Hamburg. Wie ein sanfter Sommerregen tröpfeln die Töne aus dem Flügel und verschmelzen mit Klarinette und Streichern zu einer weichen Wellenbewegung: Eine wunderbare Mischung, mit der Robert Schumann den Hörer zu Anfang seines Stücks "Introduktion und Allegro" für Klavier und Orchester becirct. Und diese filigrane Erfindung soll von einem Komponisten stammen, der bereits "Spuren geistiger Ermattung" zeigt? Nee, nee.

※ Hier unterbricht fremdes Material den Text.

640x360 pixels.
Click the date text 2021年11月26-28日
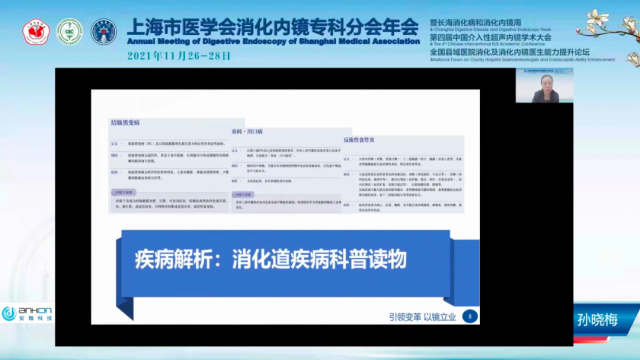coord(179,56)

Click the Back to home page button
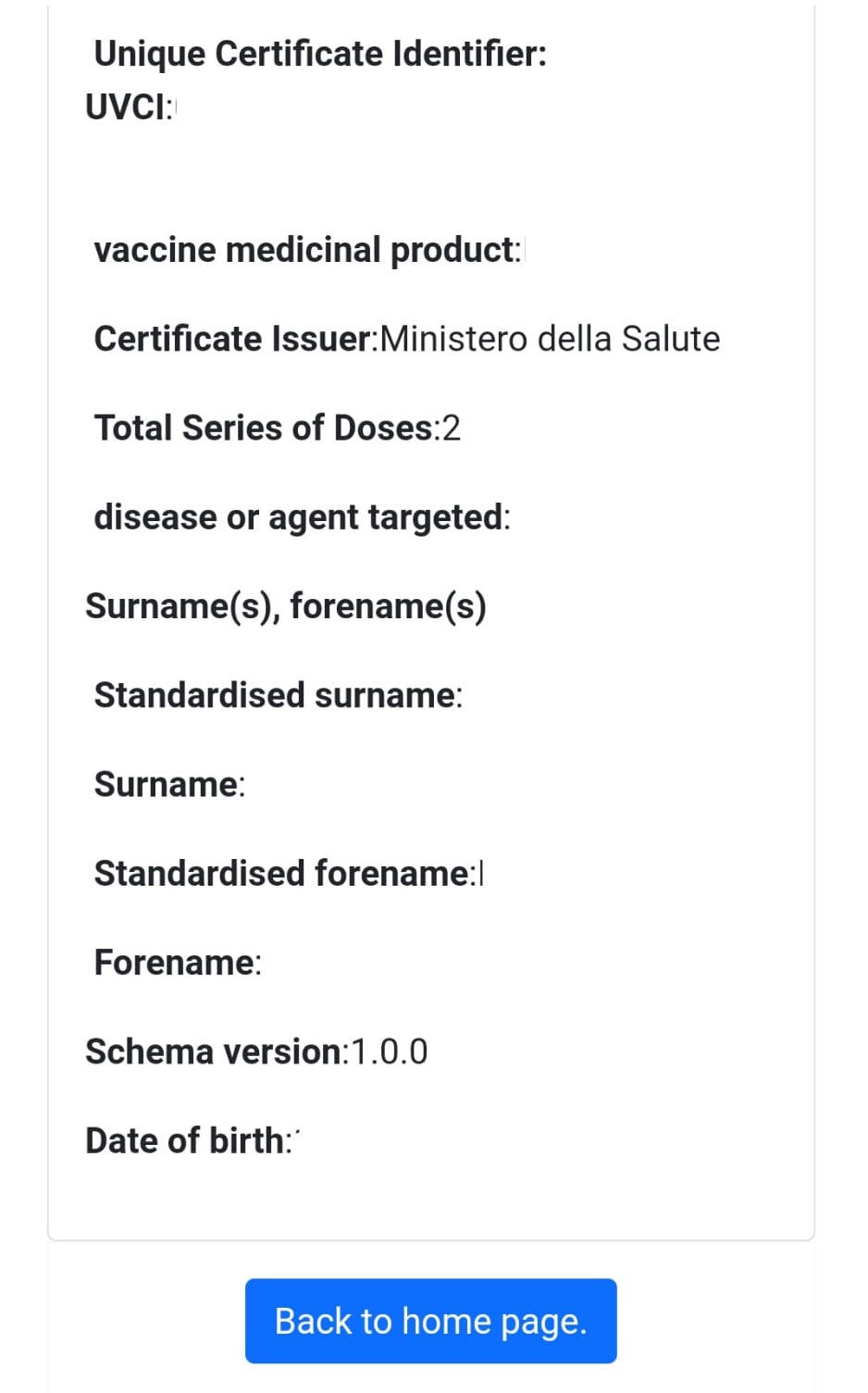pyautogui.click(x=430, y=1321)
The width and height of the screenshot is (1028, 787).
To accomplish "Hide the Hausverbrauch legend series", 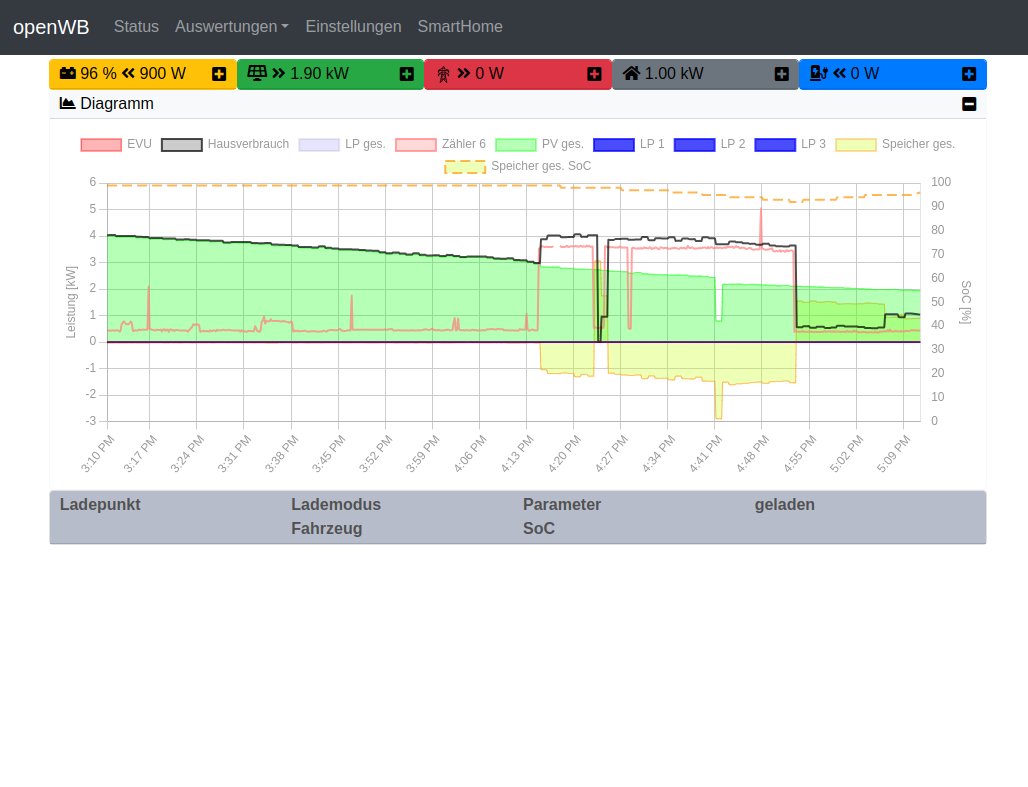I will tap(182, 145).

Dass der schwer kranke Schumann in den letzten Lebensjahren nicht mehr auf der Höhe gewesen sei, gehört zu den gröbsten Fehlurteilen seiner frühen Biografen.

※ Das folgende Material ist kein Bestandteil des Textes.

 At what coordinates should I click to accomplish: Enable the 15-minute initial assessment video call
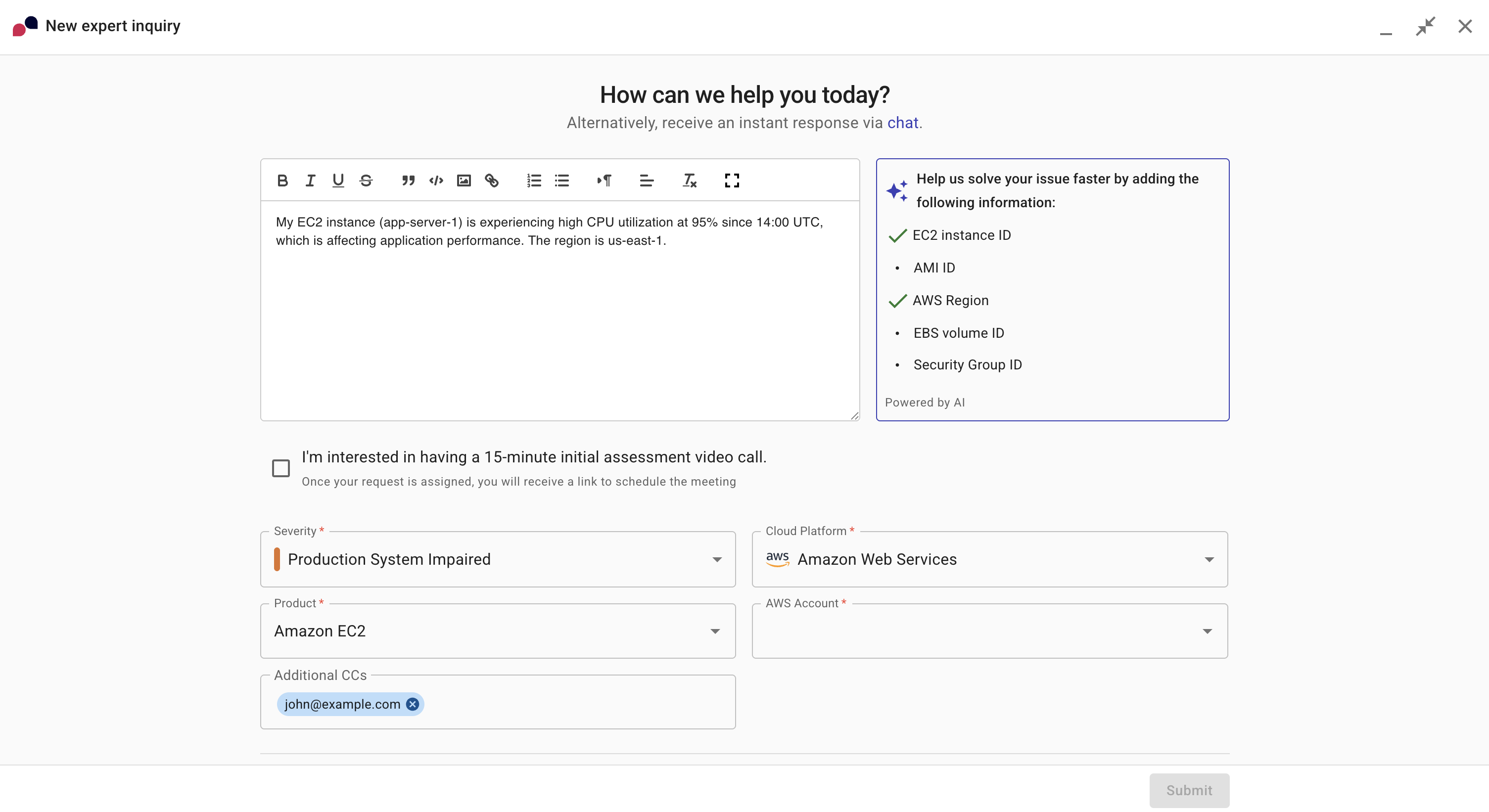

Wie falsch sie damit lagen, zeigte das Schumann-Jubiläumskonzert des NDR-Sinfonieorchesters in der Laeiszhalle: Da spielte Tzimon Barto drei späte Stücke, die Christoph Eschenbach zu einem imaginären Klavierkonzert zusammengestellt hat - und zeigte das ungebrochen große Ausdrucksspektrum des Komponisten: Es reicht vom innigen Gesang, etwa in den "Geistervariationen", bis zur kraftvollen pianistischen Virtuosität.

Tzimon Barto kostete die lyrisch-leisen Passagen sehr schön aus - nahm sich dafür aber, gemeinsam mit Maestro Eschenbach, reichlich viel Zeit. In dieser akustischen Slow Motion wirkte dann nicht jedes Detail genau choreografiert, und die Musik geriet ein ums andere Mal ins Stocken.

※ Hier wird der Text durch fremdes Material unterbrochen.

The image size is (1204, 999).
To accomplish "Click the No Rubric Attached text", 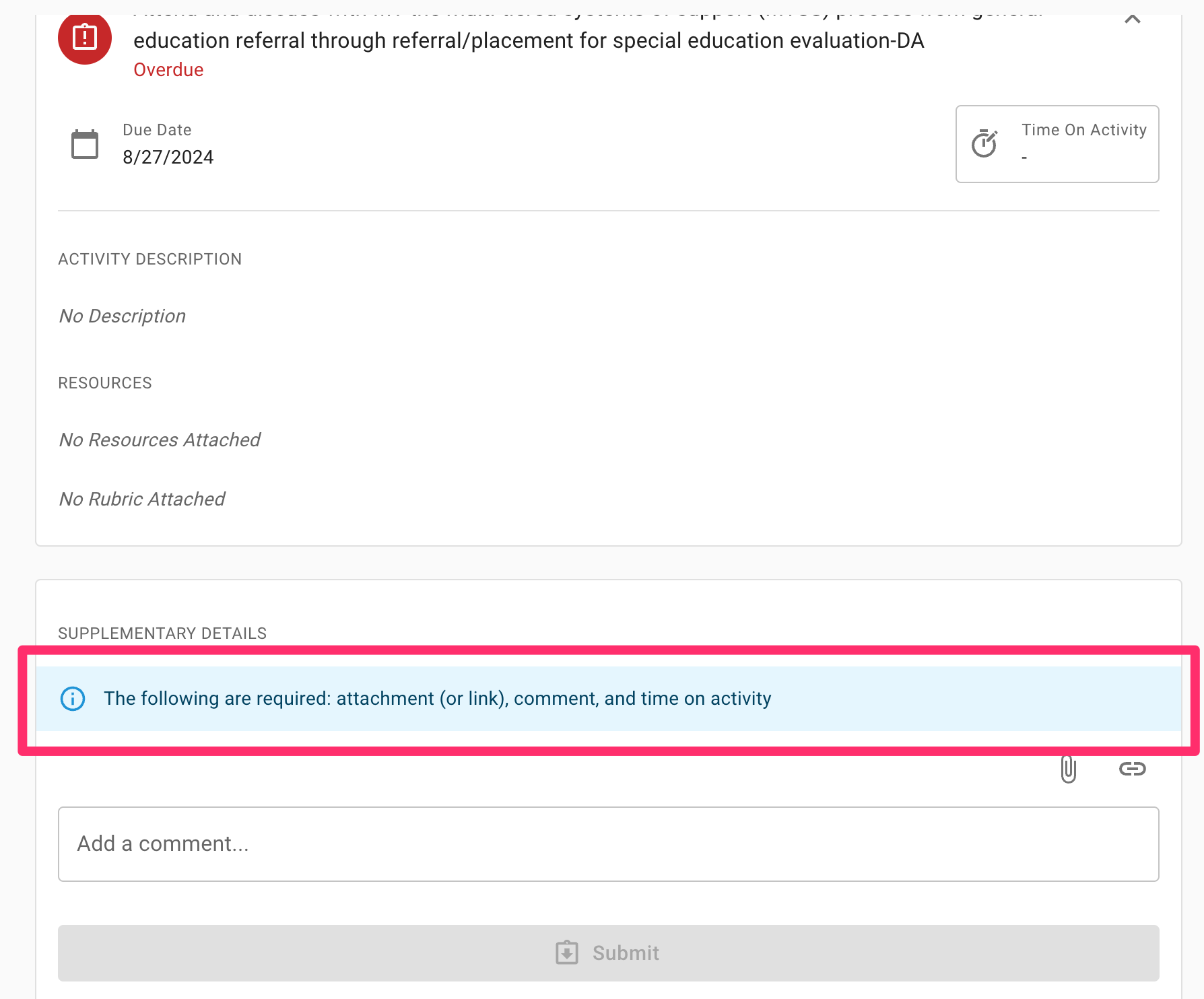I will tap(141, 499).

Dagegen hatte die "Rheinische" deutlich mehr Fluss: Mit weit ausgreifenden Bewegungen tauchte Eschenbach in die Klangfluten der Sinfonie ein und inspirierte das Orchester zu einer energisch vorandrängenden Interpretation.

Da waren die Vorurteile von der vermeintlich nachlassenden Schaffenskraft des Komponisten endgültig weggespült.